Foxfield Primary School’s journey from special measures to outstanding was one that placed relational, ethical leadership at the centre of the school improvement agenda. The metrics for successful student learning, as well as the leadership of learning, had misguidedly focused simplistically on measurement and accountability, ignoring everything we know about the importance of collaboration, culture and trust. In A Manifesto for Excellence in Schools, I lay out the strategies that helped lead our team through difficulties to success.
The problem with accountability

Our obsession with education reform has concentrated on assessment, accountability and what politicians like to refer to as ‘rigour’. This has created a convenient script, locating the ‘problems’ of education with teacher expectations or students’ capacity to learn. The standards agenda creates an environment where target driven practices become normalised, students are viewed as objects and test scores become our proxy for success. In other words, students learn to read nonsense words in phonics, because that is what we test, but they do not necessarily fall in love with reading.

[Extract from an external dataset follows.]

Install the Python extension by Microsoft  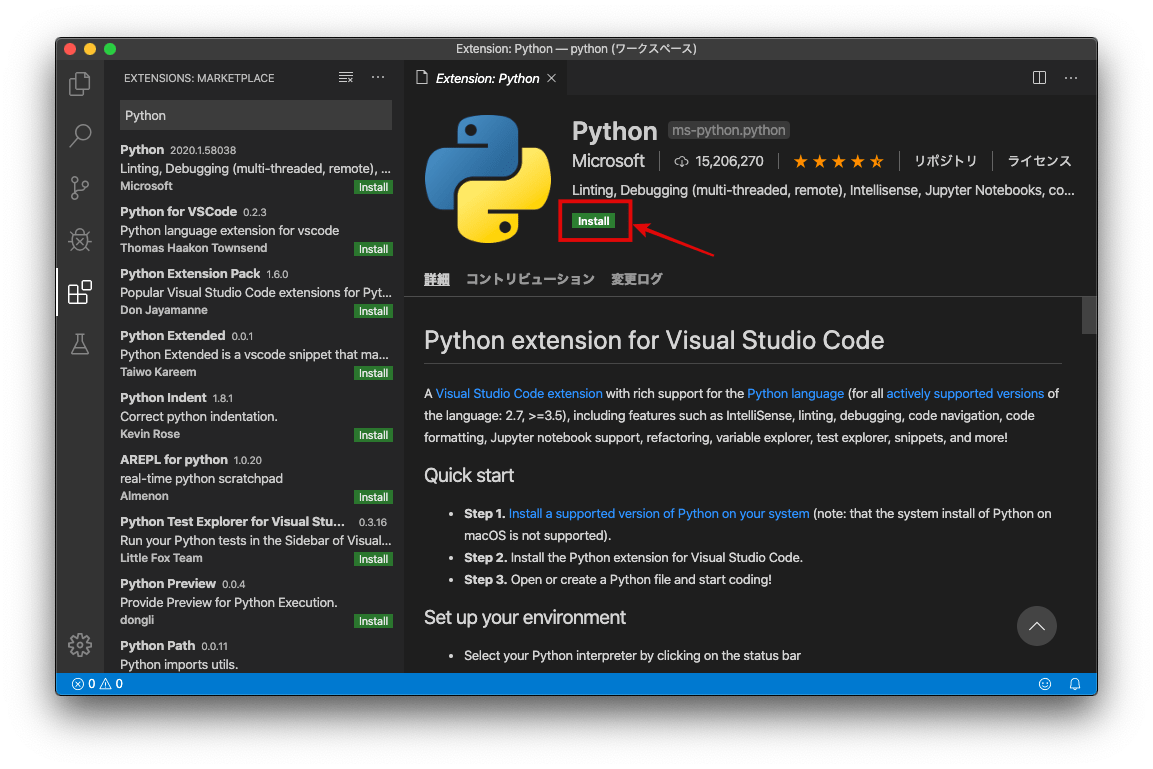(594, 221)
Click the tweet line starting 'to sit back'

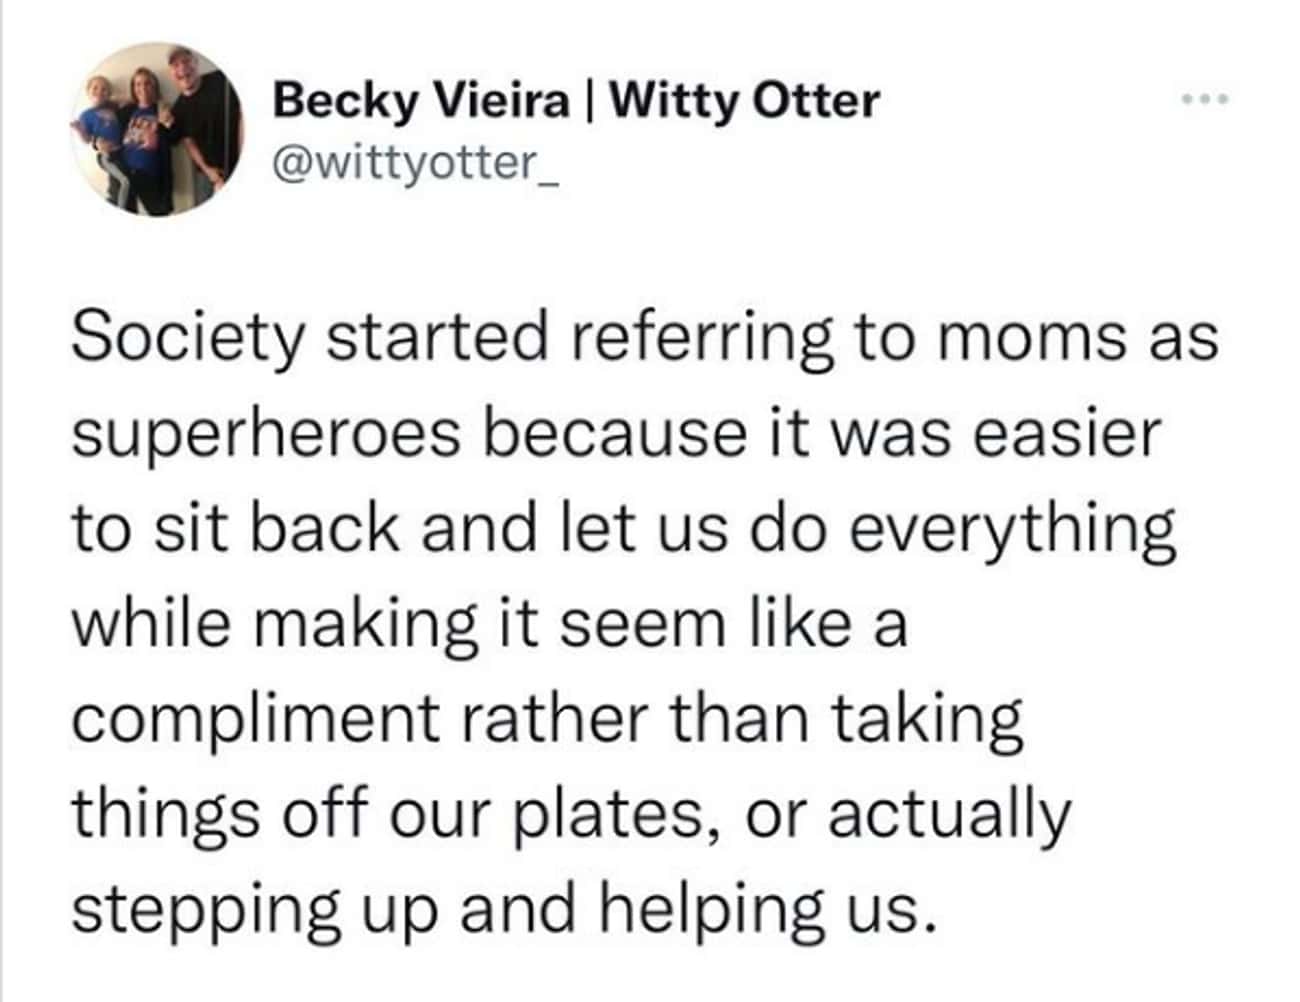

Characteristics of high-performing education systems

Features of struggling education systems

High levels of collaboration within and between schools

High levels of competition

Trust-based accountability

Test-based accountability

Values professionalism from leadership

Deprofessionalisation

Consistent, sustained improvement over time

Addiction to reform

High levels of equity

Obsession with standards

A Manifesto for Excellence in Schools proposes an alternative vision for our education system. It argues the case for re-calibrating the purpose of learning so schools are seen as more than exam factories. Education has a role to ensure students find their place in the world, contribute more effectively, and make explicit links between knowledge, skills and application in meaningful contexts. It is a kind of learning which values teamwork, creativity, diversity of opinion and an ethical framework. This is what I call ‘affective domain’. When we guide students to think more critically, more ethically, we provide agency between what is taught and why this matters.

The international picture

The most enduring education systems place students at the centre, cherishing relational learning and connecting education with the wider world. They have higher levels of equity, measured through both provision and results, less disparity of outcomes between student groups and view success in relation to trust-based rather than test-based accountability.

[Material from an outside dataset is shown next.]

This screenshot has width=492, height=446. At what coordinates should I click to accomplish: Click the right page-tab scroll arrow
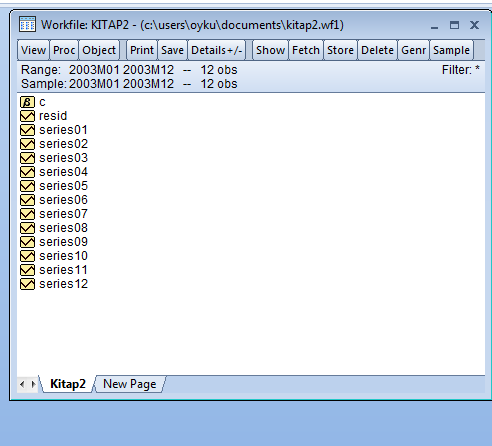pyautogui.click(x=33, y=384)
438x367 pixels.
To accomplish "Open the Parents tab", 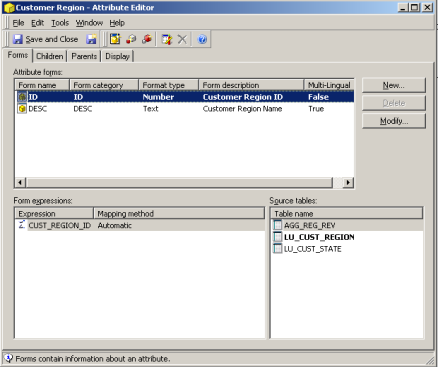I will (x=84, y=56).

The book identifies key themes for maximising learning at both student and teacher level. These include:

  • The importance of learning environment as the invisible teacher.
  • A deliberate emphasis on ‘affective domain learning’ as well as ‘cognitive domain learning’.
  • Strategies for empowering collaboration between teachers and students.
  • Ideas to maximise ‘bottom-up’ school improvement.

It offers a world centred view of education which challenges the perception that students are merely a percentage figure. Instead, it argues that a more expansive approach to learning and education, one which celebrates the many gifts our students bring to the classroom and creates a climate where everyone achieves.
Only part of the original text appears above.